For a variety of reasons, a study of this type proved to be very difficult to execute. Despite engagement of established investigators in infectious diseases, intensive care, and emergency medicine at 29 academic medical centres, enrolment and random assignment of 98 participants took more than 4 years. Major challenges included a low incidence of influenza illness in some years of the study and the scarcity of experience of most blood establishments with using plasma as an investigational product. Some participants, families, and even treating physicians also expressed reluctance in use of a human blood product for a disease such as influenza, in which morbidity and mortality is often underappreciated. There were additional challenges unique to the investigational product, including the moving target of antigenic drift in circulating influenza subtypes and the need to match this evolution over time with contemporaneous plasma, and the comparatively short shelf life of plasma units necessitating frequent replenishment of expiring units.

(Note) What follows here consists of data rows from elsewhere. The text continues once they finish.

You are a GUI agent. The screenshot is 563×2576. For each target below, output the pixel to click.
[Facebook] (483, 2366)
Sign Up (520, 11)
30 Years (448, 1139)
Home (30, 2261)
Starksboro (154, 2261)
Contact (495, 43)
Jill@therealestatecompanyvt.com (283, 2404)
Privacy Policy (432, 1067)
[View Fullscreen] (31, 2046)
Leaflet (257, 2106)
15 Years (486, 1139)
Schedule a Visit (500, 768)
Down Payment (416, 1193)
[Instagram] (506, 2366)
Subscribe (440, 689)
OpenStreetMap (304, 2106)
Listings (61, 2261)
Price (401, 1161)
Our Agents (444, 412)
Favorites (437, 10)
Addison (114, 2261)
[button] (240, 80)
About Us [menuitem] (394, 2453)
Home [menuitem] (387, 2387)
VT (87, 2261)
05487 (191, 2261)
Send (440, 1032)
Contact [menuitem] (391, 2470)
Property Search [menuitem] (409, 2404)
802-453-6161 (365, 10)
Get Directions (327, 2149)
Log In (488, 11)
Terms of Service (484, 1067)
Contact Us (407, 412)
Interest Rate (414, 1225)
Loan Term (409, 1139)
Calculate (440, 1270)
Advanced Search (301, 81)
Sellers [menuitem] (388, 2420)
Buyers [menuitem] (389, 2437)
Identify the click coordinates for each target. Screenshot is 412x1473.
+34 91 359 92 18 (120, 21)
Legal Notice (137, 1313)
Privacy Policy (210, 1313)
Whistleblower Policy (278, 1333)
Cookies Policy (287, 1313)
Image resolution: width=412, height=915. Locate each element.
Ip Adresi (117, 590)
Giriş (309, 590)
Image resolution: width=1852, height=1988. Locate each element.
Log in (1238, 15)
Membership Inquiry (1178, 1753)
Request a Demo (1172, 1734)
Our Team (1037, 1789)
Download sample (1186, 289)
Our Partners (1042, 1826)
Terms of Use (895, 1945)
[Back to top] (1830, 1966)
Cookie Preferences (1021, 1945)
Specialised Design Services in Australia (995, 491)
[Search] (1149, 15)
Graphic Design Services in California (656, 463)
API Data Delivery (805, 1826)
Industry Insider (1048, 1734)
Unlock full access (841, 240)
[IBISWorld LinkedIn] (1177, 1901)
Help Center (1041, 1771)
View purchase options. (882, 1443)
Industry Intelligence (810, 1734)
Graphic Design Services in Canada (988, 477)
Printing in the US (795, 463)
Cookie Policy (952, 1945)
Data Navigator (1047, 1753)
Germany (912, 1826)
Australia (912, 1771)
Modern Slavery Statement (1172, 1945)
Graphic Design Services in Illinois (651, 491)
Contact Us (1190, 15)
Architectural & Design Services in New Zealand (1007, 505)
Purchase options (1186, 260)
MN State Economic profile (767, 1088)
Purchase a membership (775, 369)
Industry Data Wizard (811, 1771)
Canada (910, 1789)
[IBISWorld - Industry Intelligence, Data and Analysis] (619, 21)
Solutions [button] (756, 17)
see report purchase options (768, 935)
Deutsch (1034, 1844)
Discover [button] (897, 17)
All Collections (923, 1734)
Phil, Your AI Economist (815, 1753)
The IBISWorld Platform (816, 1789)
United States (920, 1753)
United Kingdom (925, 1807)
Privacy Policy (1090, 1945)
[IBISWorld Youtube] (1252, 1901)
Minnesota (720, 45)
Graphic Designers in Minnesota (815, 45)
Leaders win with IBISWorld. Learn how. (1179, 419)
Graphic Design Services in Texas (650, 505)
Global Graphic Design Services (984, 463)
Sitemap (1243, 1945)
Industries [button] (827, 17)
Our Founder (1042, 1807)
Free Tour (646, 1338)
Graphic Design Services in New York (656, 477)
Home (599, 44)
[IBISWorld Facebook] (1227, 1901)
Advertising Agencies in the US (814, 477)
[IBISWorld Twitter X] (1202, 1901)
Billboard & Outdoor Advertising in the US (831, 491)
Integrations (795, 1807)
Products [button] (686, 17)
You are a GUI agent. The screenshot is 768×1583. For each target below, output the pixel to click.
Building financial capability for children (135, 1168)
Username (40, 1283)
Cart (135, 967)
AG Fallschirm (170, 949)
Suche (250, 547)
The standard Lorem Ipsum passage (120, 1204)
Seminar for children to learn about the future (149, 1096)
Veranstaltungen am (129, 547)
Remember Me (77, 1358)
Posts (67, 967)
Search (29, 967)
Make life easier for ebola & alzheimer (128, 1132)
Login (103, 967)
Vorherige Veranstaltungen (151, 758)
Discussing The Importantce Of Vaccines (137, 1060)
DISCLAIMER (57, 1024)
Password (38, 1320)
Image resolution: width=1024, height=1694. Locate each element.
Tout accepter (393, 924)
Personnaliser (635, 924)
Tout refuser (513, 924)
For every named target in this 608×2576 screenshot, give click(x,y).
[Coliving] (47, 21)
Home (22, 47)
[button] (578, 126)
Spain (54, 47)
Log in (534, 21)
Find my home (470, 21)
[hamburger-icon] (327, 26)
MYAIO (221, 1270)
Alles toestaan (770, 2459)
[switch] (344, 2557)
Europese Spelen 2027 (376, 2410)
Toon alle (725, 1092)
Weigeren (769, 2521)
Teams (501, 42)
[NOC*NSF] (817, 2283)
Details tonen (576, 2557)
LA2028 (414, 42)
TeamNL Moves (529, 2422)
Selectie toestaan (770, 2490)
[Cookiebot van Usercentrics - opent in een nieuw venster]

Although the primary endpoint did not reach statistical significance, this trial had showed an improved outcome in the secondary endpoint of clinical status at day 7 in participants who received plasma compared with standard care alone. Additionally, other endpoints might be suggestive of improved outcome in these patients. Given the need for better therapies for influenza, as well as the need to have strategies in place to rapidly launch effective therapeutic countermeasures for diseases of this type, it is of critical importance to accurately determine the efficacy of immune plasma. With these considerations, we believe that this approach should be further studied in a larger randomised trial. As noted, such a trial is presently underway.